> Exercise description
Set down a true copy of the data, with all pictures left out.

> Material provided
--- --- ---
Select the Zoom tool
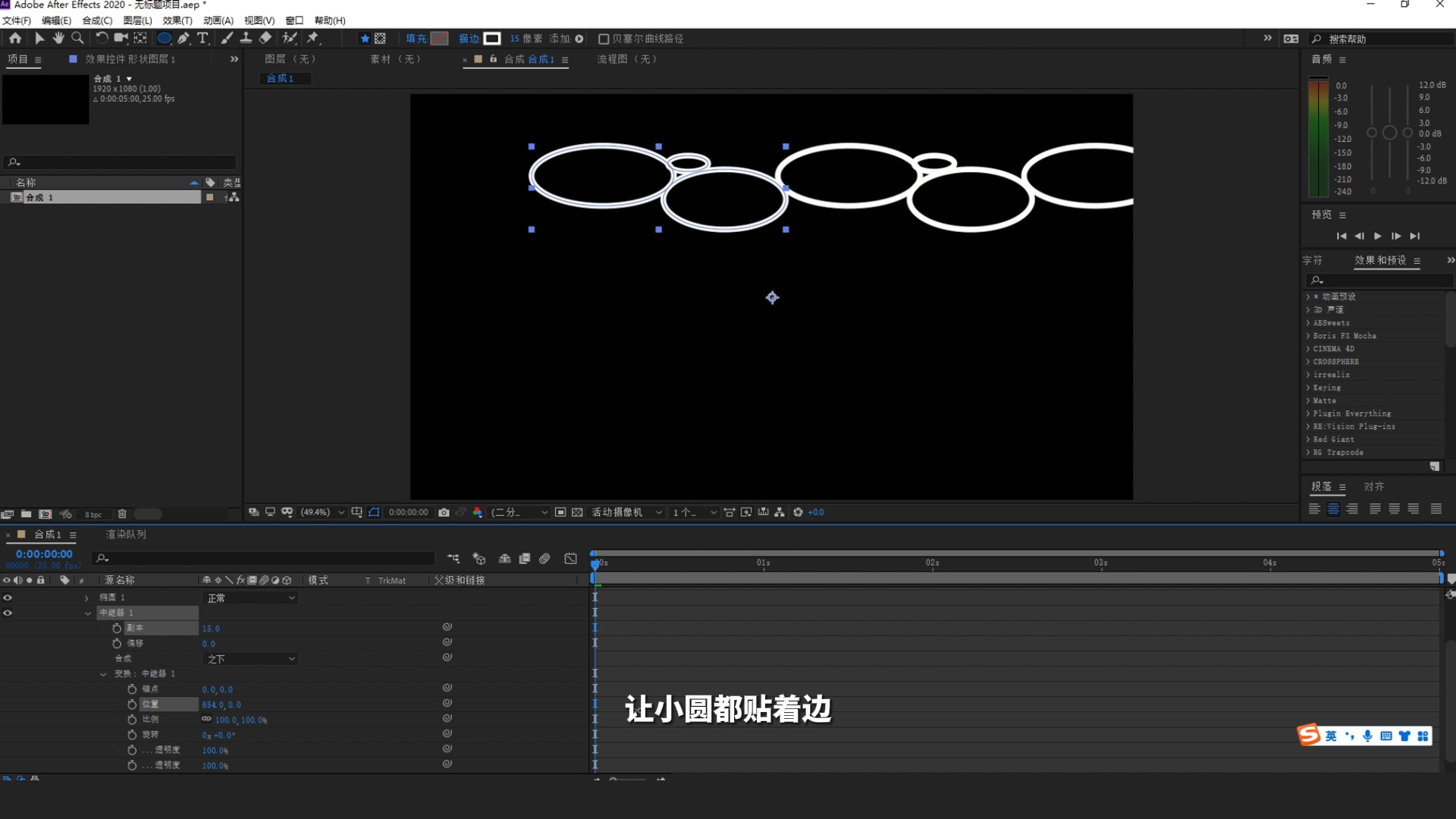The image size is (1456, 819). 77,38
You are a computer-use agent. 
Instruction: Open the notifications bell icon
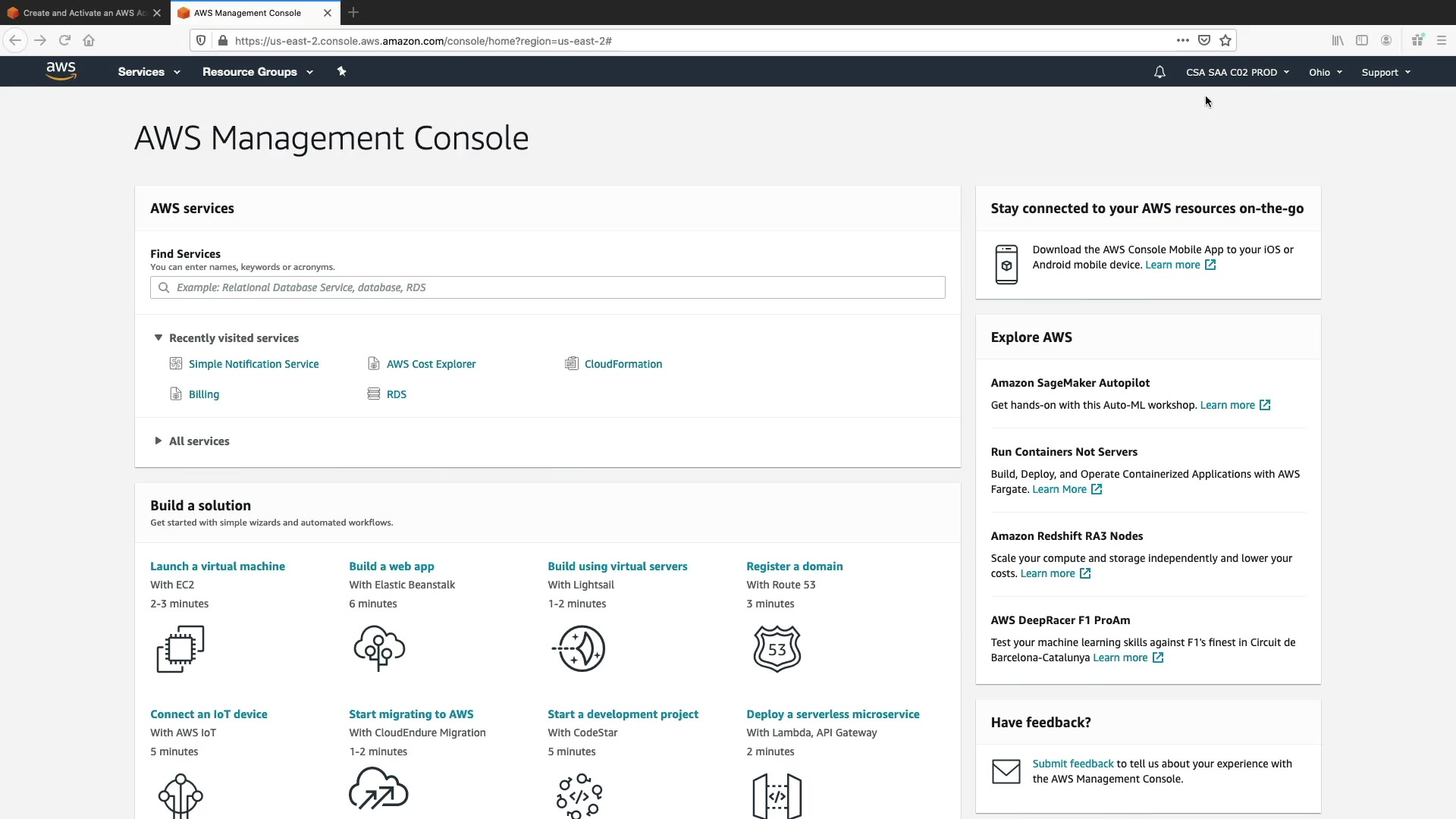point(1159,72)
--- --- ---
> Result for this exercise
Select the Zoom tool
The image size is (1456, 819). 77,38
You are a computer-use agent. 
Instruction: Open the notifications bell icon
point(1159,72)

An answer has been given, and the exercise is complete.